Problems arise if you are terminated in your employment (or quit) and you face
a 90-day window to exercise options that will otherwise expire in a company
that is promising but not established. For example, a former client of mine
did this (after being terminated) in a solar startup in which he had been
employed and got hit with a $600K tax bill. The company is all the rage among
some VCs but completely unproven in the market and the stock itself has no
liquidity and will not likely have any for years to come. If the company makes
it big as hoped, this man will be rich; if not, he will have run the risk of a
personal bankruptcy.

I would say that extremely risky situations occasionally arise involving
employees and options but these are the exception and not the rule. In most
cases, the risks are limited and manageable and the use of options is an
excellent vehicle for the employees as a key financial incentive. The key,
though, is to know what you are doing and to understand the risks before
undertaking them. Beyond that, it is up to each individual and his own sense
of risk tolerance.

------
tptacek
This is good stuff, but I want to chime in with a warning.
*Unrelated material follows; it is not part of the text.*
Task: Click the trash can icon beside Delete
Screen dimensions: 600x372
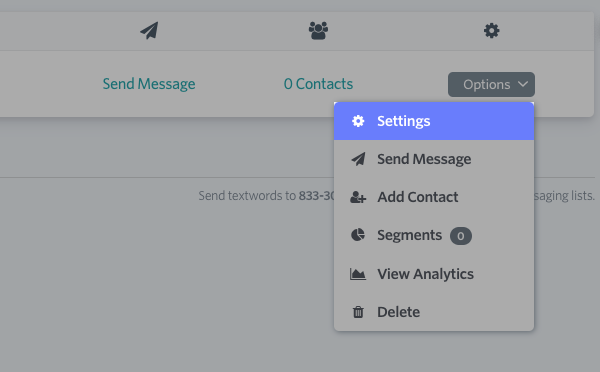Action: coord(358,312)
The major thrust of this piece is that you should exercise your options as
soon as you can to start the tax clock ticking on them. That's true, as far as
tax optimization goes.

However, doing that costs money. You have to pay for the stock. Once you do
that, you probably can't just get the money back.

Be sure you _really_ trust the company if you do this; in fact, not just the
company, but also the board. I have friends who bought shares in companies
that wiped out the common stock in acquisitions and did retention grants to
keep current employees. Anybody who had left got shafted, even though they had
put their own money into the company.

(Full disclosure: I decided not to put my own money into shares of the last
company I worked for, and that cost me a fair bit of money when they were
acquired. I don't really regret the decision, though; I had a choice between
investing in the company I was leaving and the company I was starting.)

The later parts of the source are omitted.